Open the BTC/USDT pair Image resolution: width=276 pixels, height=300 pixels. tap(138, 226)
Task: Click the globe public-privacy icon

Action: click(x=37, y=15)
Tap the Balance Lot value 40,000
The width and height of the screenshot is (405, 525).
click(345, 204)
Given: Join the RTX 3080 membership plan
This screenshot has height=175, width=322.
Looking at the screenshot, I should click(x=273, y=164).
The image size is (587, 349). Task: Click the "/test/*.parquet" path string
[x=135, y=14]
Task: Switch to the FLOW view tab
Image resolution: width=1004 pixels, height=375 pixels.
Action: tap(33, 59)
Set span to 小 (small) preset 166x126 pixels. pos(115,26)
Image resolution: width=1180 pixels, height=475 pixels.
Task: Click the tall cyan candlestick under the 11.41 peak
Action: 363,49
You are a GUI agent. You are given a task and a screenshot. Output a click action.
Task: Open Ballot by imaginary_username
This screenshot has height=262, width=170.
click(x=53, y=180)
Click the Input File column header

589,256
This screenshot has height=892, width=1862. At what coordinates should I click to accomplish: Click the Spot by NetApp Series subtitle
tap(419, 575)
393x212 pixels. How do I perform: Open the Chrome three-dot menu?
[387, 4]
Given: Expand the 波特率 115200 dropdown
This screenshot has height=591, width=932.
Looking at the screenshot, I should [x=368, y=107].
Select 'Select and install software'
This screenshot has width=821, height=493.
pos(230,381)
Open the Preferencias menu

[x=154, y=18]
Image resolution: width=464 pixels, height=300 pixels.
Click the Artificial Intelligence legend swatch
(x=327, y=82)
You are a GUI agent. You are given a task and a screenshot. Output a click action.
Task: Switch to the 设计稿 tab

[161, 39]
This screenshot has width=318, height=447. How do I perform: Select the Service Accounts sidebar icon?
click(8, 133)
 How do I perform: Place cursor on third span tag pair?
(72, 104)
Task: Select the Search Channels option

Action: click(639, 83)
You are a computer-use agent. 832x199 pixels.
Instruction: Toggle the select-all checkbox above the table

■ ■ ■ ■ ■ ■ ■

*Description of the task*: Copy every one of the entries above word for word, keeping all of their lines.

*Written response*:
Open the BTC/USDT pair Image resolution: width=276 pixels, height=300 pixels. tap(138, 226)
Task: Click the globe public-privacy icon

Action: click(x=37, y=15)
Tap the Balance Lot value 40,000
The width and height of the screenshot is (405, 525).
click(345, 204)
Given: Join the RTX 3080 membership plan
This screenshot has height=175, width=322.
Looking at the screenshot, I should click(x=273, y=164).
The image size is (587, 349). Task: Click the "/test/*.parquet" path string
[x=135, y=14]
Task: Switch to the FLOW view tab
Image resolution: width=1004 pixels, height=375 pixels.
Action: tap(33, 59)
Set span to 小 (small) preset 166x126 pixels. pos(115,26)
Image resolution: width=1180 pixels, height=475 pixels.
Task: Click the tall cyan candlestick under the 11.41 peak
Action: 363,49
You are a GUI agent. You are given a task and a screenshot. Output a click action.
Task: Open Ballot by imaginary_username
This screenshot has height=262, width=170.
click(x=53, y=180)
Click the Input File column header

589,256
This screenshot has height=892, width=1862. At what coordinates should I click to accomplish: Click the Spot by NetApp Series subtitle
tap(419, 575)
393x212 pixels. How do I perform: Open the Chrome three-dot menu?
[387, 4]
Given: Expand the 波特率 115200 dropdown
This screenshot has height=591, width=932.
Looking at the screenshot, I should [x=368, y=107].
Select 'Select and install software'
This screenshot has width=821, height=493.
pos(230,381)
Open the Preferencias menu

[x=154, y=18]
Image resolution: width=464 pixels, height=300 pixels.
Click the Artificial Intelligence legend swatch
(x=327, y=82)
You are a GUI agent. You are given a task and a screenshot. Output a click action.
Task: Switch to the 设计稿 tab

[161, 39]
This screenshot has width=318, height=447. How do I perform: Select the Service Accounts sidebar icon?
click(8, 133)
 How do I perform: Place cursor on third span tag pair?
(72, 104)
Task: Select the Search Channels option

Action: click(639, 83)
You are a computer-use agent. 832x199 pixels.
Instruction: Toggle the select-all checkbox above the table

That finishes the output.